Régles touchant la nourriture corporelle.

Chapitre XLIV.

Les Personnes Religieuses doivent être réglées en toutes choses, même pour les heures de la refection, il est nécessaire d'observer un ordre pour manger toujours à une même heure soir & matin, jusqu'à ce que de tems en tems cette heure des repas soit changée conformément au changement du lever, & pour cela il est nécessaire que la cuisiniere soit toujours prête un quart d'heure avant le dernier signal du repas.

Auparavant la refection corporelle, on donnera toujours deux signaux avec la cloche, excepté quand ce sera jeune, alors le soir on ne donnera qu'un signal pour la collation. Et pas une ne manquera de venir à la premiere table sans permission de la Superieure.

Le matin le premier signal sera donné un quart d'heure avant le dîner, auquel signal chacune ira promptement au lavoir, & ayant lavé les mains, elles entreront en silence dans le Chapitre, qui doit être près du lavoir, & là étant toutes assemblées, & observant le silence elles demeureront recuëillies en Dieu faisant un peu d'examen ou d'autre dévotion, comme celle des cinq Ave Maria, qui sera mise ci-après, & elles demeureront ainsi jusqu'au second signal, après lequel elles entreront au Refectoire toutes deux à deux & en silence, faisant la reverence au milieu devant le Crucifix. Le même ordre sera observé le soir, excepté qu'elles pourront s'arrêter moins au chapitre, afin d'avoir un quart d'heure d'examen avant que de s'en aller reposer.
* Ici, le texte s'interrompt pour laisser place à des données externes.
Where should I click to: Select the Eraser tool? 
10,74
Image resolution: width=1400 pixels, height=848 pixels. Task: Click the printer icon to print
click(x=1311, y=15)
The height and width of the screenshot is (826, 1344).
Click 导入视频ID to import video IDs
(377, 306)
Et étant en ordre on donnera la bénédiction selon les rubriques du Breviaire Romain, avec le respect & la dévotion convenable.
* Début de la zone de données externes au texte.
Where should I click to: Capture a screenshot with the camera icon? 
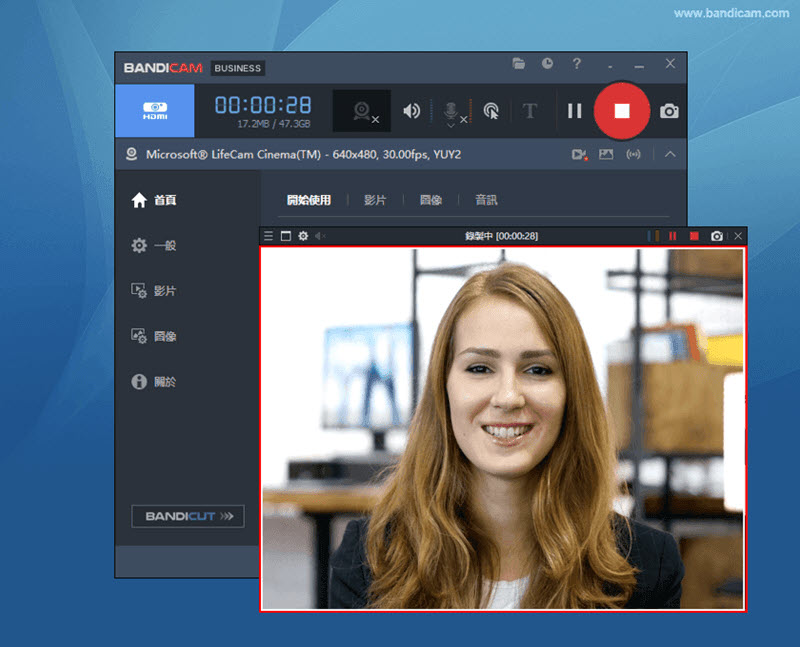point(669,111)
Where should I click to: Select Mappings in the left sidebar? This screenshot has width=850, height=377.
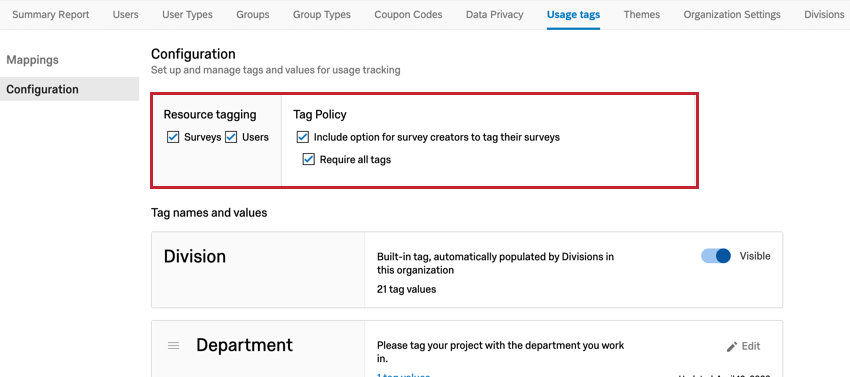(33, 60)
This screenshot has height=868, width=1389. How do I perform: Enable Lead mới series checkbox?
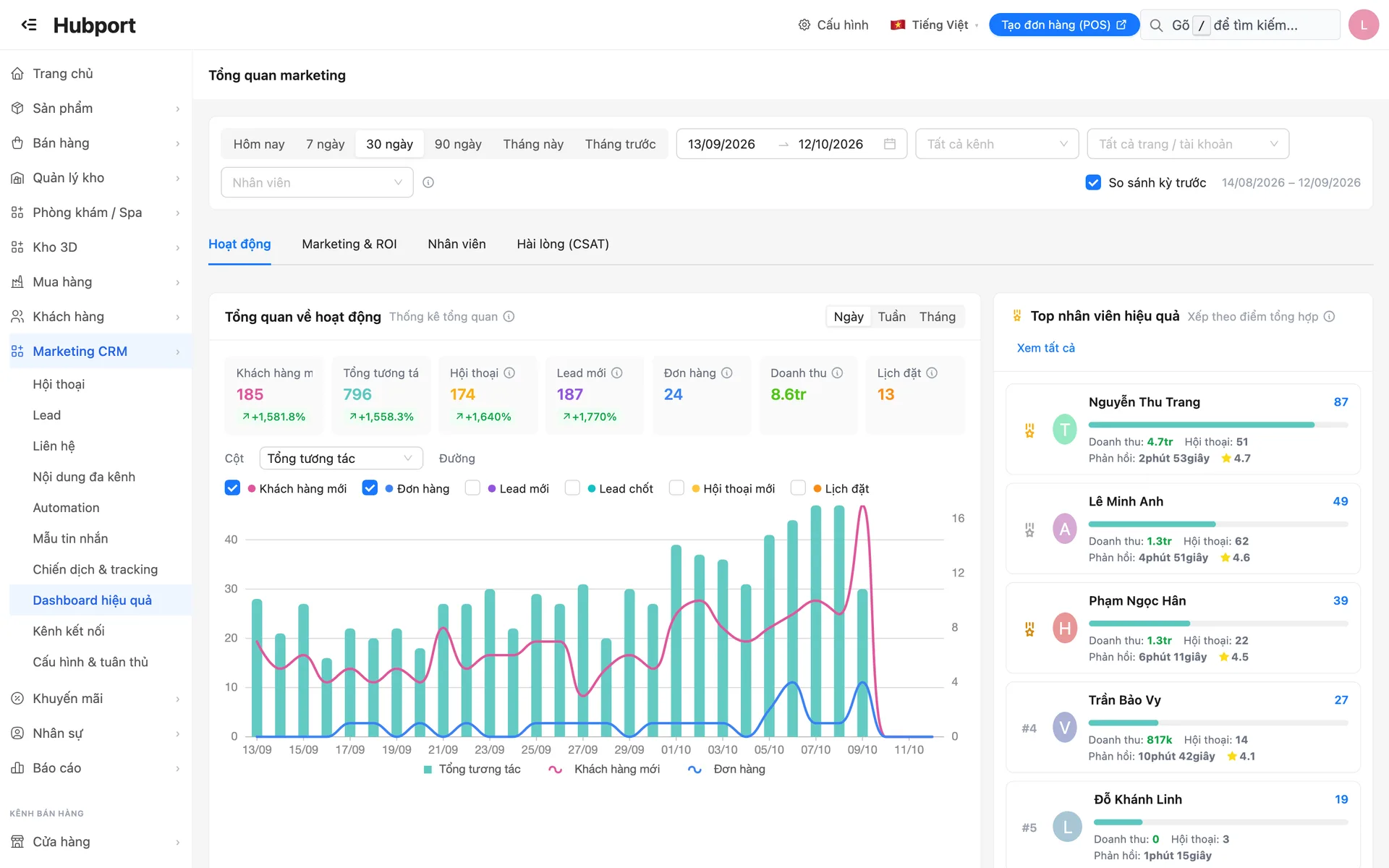click(472, 488)
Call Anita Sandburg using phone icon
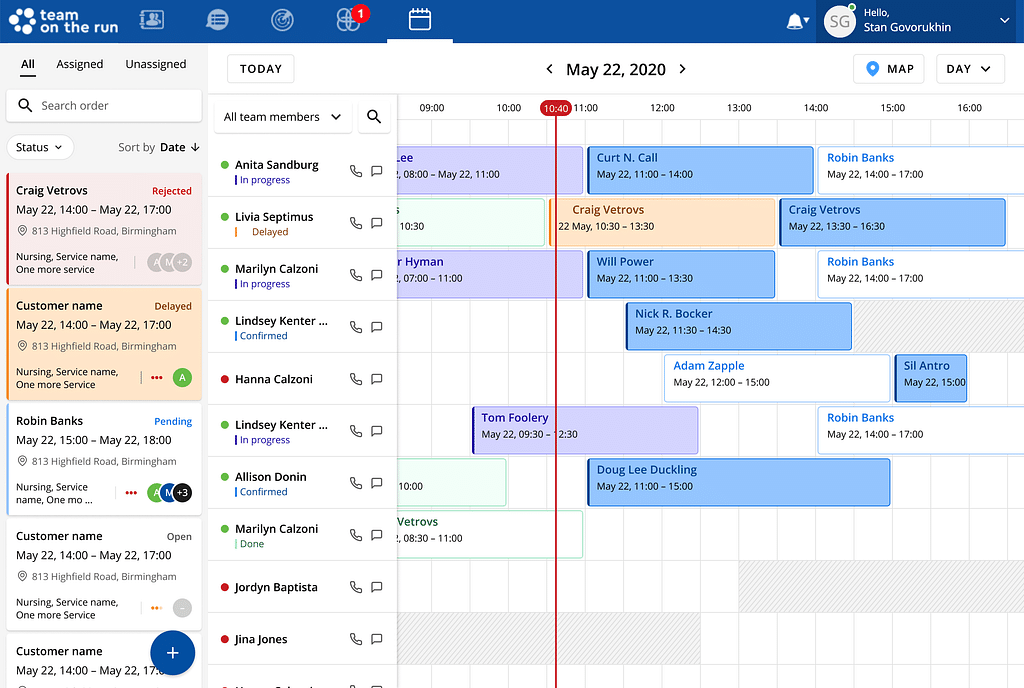Viewport: 1024px width, 688px height. 355,171
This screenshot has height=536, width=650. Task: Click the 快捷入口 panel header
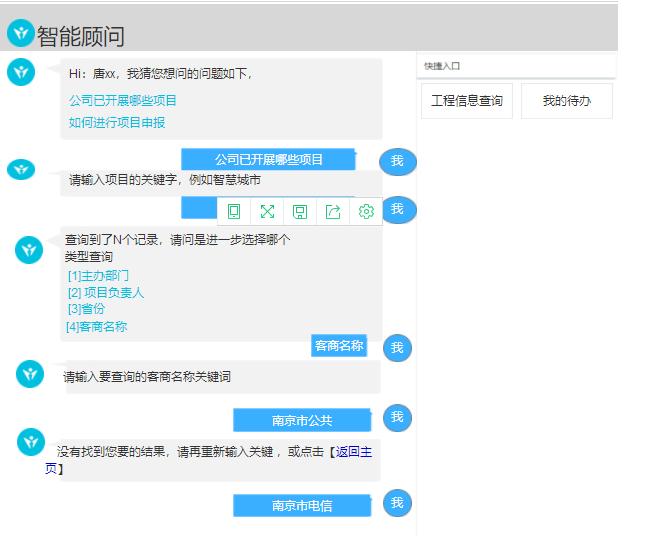[441, 66]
Puis elles se mettront par ordre à table, & pas une ne portera avec elle ni couteau, ni fourchette, ni cuillier, ni autre chose qui lui soit propre, mais elle se servira des communes qu'elle trouvera à table à la place qui lui sera destinée.
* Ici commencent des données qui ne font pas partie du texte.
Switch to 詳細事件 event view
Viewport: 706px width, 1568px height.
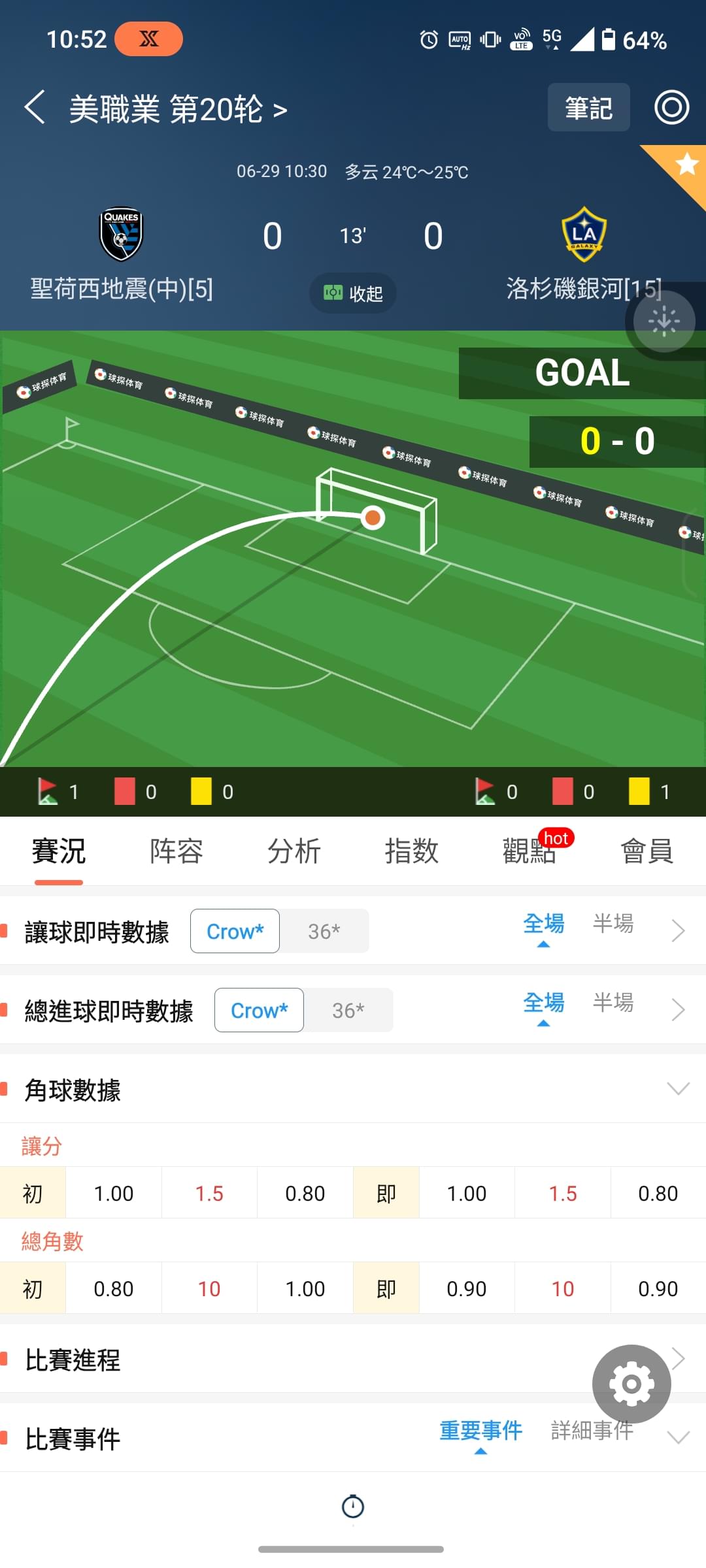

Et parce que nous sommes composés d'un corps & d'une ame, il est nécessaire de donner la nourriture au corps & à l'esprit.

Quant à la refection corporelle. Les jours que l'on ne jeûne point, & que l'on mange de la viande, on donnera le matin pour l'ordinaire une menestre, cinq onces de viande, & pour le dessert quelque fruit ou une once de fromage à chacune selon la saison.

Menestre est une portion ou potage, qui peut valoir en substance autant que 2 œufs, de quelque sorte qu'ils soyent apprestez selon l'avis de nos RR. MM. de Genes.

Le soir on donnera de même, si ce n'est que quelquefois qu'au lieu de viande on voulût prendre autre chose équivalente.

Les jours d'abstinence on donnera quatre choses le matin. Une entrée de table, une menestre, deux œufs, ou chose équivalente, ou bien cinq onces de poisson, & le dessert comme ci-dessus.

Le soir on donnera à chacune une menestre, ou une salade cuite ou cruë, avec quelqu'autre chose de plus qui soit équivalente à la menestre, avec sept ou huit onces de pain.

Les jours de jeûne parfait on donnera le matin quelque chose d'avantage, & le soir à la collation trois ou quatre onces de pain, ou quelque chose qui soit équivalente ou environ.

L'on ne donnera à la seconde table qu'autant que l'on aura donné à la premiere.

Et pas une ne mangera ni boira hors des tems ordonnés, si ce n'est avec permission.

En prenant la nourriture corporelle, elles feront en sorte d'observer la temperance, la modestie & la décence intérieure & exterieure en toutes choses, ayant souvent dans le cœur ces paroles. Jesus sis nobis Jesus, & Jesus & Marie soient toujours loüés.

Chacune se contentera de ce qu'il lui sera donné par la sainte obéïssance, sans murmurer, ou donner aucun signe d'impatience.

Il ne sera permis à pas une de faire des presens, ni d'en recevoir l'une de l'autre à table.

Et lorsqu'il manquera quelque chose à l'une des Sœurs, celle qui sera près d'elle en avertira tout doucement celle qui sert.